With the advent of more faux family holidays

I can’t help but wonder how folks who have less than wonderful parents react to this. Should there be any consideration for people who cringe at the mother’s day and father’s day festivities. People, for whom the only celebratory feelings they have, is that they survived their childhoods. For the children who didn’t survive their parent’s less than loving care, we can’t know how they feel about it.

I have held the belief that just because a woman gives birth it does not automatically entitle her to veneration for so long I can’t recall when I formed it. We are long past the time when producing a child was a matter of great mystery and awe. We know how it happens. We know where we come from. There’s no mystery, no magic or exceptional skill, knowledge or talent needed to get pregnant, and most of the time, to give birth. So what’s the big deal? Why are the creatures who do this very natural thing held in such esteem?
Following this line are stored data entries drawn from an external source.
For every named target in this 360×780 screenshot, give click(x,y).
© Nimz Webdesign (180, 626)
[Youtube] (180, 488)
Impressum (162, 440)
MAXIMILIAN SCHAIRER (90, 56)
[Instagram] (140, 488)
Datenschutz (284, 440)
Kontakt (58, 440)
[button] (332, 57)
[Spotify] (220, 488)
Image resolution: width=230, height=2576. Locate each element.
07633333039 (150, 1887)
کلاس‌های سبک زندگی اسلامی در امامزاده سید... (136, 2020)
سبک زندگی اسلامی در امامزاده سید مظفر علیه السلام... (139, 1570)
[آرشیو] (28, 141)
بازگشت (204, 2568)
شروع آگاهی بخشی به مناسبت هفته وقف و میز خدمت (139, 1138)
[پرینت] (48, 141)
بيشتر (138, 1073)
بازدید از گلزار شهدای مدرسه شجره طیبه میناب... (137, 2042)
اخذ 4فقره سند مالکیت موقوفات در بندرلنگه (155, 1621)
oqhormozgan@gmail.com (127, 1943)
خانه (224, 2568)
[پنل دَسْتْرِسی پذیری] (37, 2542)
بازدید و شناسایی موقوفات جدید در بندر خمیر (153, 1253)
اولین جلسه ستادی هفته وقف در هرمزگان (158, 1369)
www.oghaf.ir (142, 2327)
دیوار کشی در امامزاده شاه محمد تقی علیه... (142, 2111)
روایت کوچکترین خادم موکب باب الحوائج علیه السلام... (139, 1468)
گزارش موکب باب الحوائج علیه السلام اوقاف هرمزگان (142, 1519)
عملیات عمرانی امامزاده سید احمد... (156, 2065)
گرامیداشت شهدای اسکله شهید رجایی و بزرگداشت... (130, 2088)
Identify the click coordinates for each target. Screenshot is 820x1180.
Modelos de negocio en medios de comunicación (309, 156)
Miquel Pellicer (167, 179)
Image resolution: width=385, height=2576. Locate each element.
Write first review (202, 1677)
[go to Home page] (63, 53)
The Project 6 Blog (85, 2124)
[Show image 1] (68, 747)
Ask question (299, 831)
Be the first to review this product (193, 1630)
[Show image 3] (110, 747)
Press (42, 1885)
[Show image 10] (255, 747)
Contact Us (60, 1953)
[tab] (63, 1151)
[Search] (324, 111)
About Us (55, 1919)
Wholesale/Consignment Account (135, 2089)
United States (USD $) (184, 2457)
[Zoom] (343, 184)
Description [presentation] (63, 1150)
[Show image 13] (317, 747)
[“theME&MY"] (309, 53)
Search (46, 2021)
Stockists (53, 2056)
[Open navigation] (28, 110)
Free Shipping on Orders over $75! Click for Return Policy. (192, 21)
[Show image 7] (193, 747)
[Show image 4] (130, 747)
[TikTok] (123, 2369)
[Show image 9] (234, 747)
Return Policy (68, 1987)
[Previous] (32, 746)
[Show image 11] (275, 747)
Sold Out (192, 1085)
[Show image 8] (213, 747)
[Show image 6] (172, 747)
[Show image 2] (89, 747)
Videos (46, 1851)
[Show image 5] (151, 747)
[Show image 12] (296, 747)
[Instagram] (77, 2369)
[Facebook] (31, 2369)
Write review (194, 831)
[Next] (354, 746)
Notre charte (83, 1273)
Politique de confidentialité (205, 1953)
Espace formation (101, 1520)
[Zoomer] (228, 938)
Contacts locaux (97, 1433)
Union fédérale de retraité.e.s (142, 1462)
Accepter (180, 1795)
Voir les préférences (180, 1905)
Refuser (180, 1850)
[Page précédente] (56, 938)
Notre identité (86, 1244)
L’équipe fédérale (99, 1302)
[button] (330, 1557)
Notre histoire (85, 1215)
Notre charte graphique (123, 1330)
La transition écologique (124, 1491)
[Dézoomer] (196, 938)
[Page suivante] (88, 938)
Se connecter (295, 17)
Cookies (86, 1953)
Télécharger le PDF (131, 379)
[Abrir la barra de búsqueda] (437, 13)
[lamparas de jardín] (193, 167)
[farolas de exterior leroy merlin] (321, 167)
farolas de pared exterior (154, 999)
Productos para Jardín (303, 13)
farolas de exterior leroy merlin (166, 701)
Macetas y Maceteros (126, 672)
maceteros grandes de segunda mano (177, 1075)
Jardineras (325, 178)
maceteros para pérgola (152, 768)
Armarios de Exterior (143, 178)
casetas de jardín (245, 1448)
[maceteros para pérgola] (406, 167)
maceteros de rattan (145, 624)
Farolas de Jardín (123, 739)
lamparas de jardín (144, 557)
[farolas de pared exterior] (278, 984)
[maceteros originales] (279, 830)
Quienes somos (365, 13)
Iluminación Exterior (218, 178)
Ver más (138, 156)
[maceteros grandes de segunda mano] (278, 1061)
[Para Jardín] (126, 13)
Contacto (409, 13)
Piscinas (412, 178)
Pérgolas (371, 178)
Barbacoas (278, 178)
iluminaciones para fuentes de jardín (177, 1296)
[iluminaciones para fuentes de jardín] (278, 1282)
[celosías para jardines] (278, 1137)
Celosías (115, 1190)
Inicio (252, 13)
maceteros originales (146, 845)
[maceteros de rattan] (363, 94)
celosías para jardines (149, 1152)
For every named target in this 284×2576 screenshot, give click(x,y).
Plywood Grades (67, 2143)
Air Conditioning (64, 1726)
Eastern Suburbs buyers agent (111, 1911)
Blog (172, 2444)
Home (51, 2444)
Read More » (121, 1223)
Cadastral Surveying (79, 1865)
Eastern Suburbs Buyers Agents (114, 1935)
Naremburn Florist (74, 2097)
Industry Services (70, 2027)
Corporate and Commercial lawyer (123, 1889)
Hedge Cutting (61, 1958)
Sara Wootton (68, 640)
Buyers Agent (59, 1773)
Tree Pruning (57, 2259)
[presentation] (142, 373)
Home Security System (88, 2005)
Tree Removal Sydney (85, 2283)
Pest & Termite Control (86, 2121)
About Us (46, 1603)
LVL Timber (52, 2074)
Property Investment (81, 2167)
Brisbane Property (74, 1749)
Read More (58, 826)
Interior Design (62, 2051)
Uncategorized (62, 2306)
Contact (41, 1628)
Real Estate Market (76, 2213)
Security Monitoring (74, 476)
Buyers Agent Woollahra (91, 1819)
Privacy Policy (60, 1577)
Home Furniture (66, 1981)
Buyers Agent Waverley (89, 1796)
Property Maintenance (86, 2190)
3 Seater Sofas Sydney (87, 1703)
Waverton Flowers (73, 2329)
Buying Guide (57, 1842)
Many hold to the theory that no matter how a woman feels about pregnancy once the child is born they will automatically love it. It’s just a theory. It is not true. It is said that it’s the hormones that make a woman love and want to protect her child. I have to suppose then that some women lack these particular hormones. And what about fathers? They don’t have the hormone theory going for them so what is it for men - chest-thumping ego?

We learn how to be parents from our parents, and often we learn how NOT to be parents, turning a negative into a positive. And some of us recognize that being a parent is not something they want to be; that there isn’t enough positive in the world to affect the negative. That we are such damaged goods we can never risk passing on what we learned.

Everyone is raised by someone, humans being such fragile creatures and taking such a long time to reach self-sufficiency. That someone, or ones, may be loving, or not. When not, often there is some other someone who nurtures and loves and protects, as well as they can protect. That other someone doesn’t get a day.

Perhaps mother’s day and father’s day should be scrapped and a “Nurturer’s Day” should replace it. It’s a thought. Someone call Hallmark.

In the interest of full disclosure I should tell you I received a beautiful basket of goodies and a card as a Mother’s Day gift - It was from my brother.